Miríade de portas
Fiz como você pediu.
Natsuo leu a mensagem da irmã, guardou o celular no bolso da jaqueta de entregador e apertou as mãos sobre o acelerador da moto desligada. Usava o capacete para esconder o rosto e porque era seguro, observava a entrada da mansão esperando Endeavor sair a qualquer minuto.
Endeavor finalmente saiu da mansão, usava calças escuras, uma blusa de gola alta da mesma cor e carregava uma sacola de plástico com uma vasilha dentro. Ele levava até comida para amante! Endeavor pegou o primeiro táxi da noite, foi fácil Natsuo acompanhar, haviam poucos carros nesse horário de terça-feira, o homem parou em uma estação de metrô e depois pegou outro carro lá perto, Natsuo o seguia afiado.
O homem mais velho parou em um distrito turístico num ponto de ônibus e de lá pegou o último táxi da noite. Natsuo se sentia sortudo, o horário e a pouca movimentação do dia da semana fazia com que tudo saísse correto assim como o planejado. Mal podia esperar para mostrar para Fuyumi. Ela teria que acreditar!
O táxi rodou bastante pela cidade, mas não era problema para Natsuo que encheu o tanque da moto pronto para seguir o velho pelo país todo se precisasse. Rodaram e rodaram para voltar ao centro da cidade, Natsuo reconheceu este distrito. Os prédios residenciais se misturando com os comerciais e os cafés e restaurantes lhe davam uma certa nostalgia, sempre havia alguma encomenda para entregar neste lugar e era aqui que havia a loja de videogames em que conheceu Kei.
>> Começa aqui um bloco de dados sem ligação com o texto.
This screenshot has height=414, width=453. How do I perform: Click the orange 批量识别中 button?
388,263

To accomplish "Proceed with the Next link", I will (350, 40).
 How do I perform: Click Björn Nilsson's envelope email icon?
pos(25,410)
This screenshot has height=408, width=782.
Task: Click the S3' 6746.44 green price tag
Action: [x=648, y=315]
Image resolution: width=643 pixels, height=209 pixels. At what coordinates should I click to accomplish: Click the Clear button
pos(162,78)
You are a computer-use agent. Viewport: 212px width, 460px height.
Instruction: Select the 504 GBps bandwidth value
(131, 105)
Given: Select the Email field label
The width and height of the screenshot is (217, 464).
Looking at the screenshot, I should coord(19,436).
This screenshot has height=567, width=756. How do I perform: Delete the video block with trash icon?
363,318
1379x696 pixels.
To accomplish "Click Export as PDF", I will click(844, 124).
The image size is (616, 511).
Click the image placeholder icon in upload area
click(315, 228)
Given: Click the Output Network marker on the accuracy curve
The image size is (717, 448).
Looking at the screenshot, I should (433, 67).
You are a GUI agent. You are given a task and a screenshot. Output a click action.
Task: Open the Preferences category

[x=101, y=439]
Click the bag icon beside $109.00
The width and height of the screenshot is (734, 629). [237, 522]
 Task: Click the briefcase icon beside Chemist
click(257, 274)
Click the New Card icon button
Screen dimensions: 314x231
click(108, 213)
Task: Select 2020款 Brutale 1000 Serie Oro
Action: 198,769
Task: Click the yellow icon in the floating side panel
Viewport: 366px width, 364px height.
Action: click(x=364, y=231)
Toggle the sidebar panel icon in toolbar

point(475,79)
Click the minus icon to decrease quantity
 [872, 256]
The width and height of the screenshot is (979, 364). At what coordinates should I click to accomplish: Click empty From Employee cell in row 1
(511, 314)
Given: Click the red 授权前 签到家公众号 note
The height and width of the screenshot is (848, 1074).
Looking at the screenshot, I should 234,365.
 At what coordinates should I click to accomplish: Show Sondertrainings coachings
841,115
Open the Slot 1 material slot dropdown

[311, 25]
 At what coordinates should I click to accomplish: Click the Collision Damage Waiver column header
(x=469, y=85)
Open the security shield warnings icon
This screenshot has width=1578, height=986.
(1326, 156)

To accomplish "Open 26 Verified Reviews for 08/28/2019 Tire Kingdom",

O distrito também lhe dava epifania, como se a resposta de um enigma estivesse bem debaixo do seu nariz e ele só a visse agora que foi jogada na sua cara, parecia ironia, pois fazia tantas entregas por aqui e deveria ter prestado mais atenção se via alguém igual ao pai. Encontrou Kei uma vez por este distrito, poderia encontrar o velho babaca.
Será que Kei morava perto daqui?
Pararam na frente de um prédio e Endeavor ficou no carro, Natsuo viu que ele esperava o troco do motorista. O velho nunca andava com notas menores como uma pessoa normal, ele sempre tinha que mostrar quem ele era para todo mundo de algum jeito, não importa quem, mesmo quando estava escondendo o seu caso.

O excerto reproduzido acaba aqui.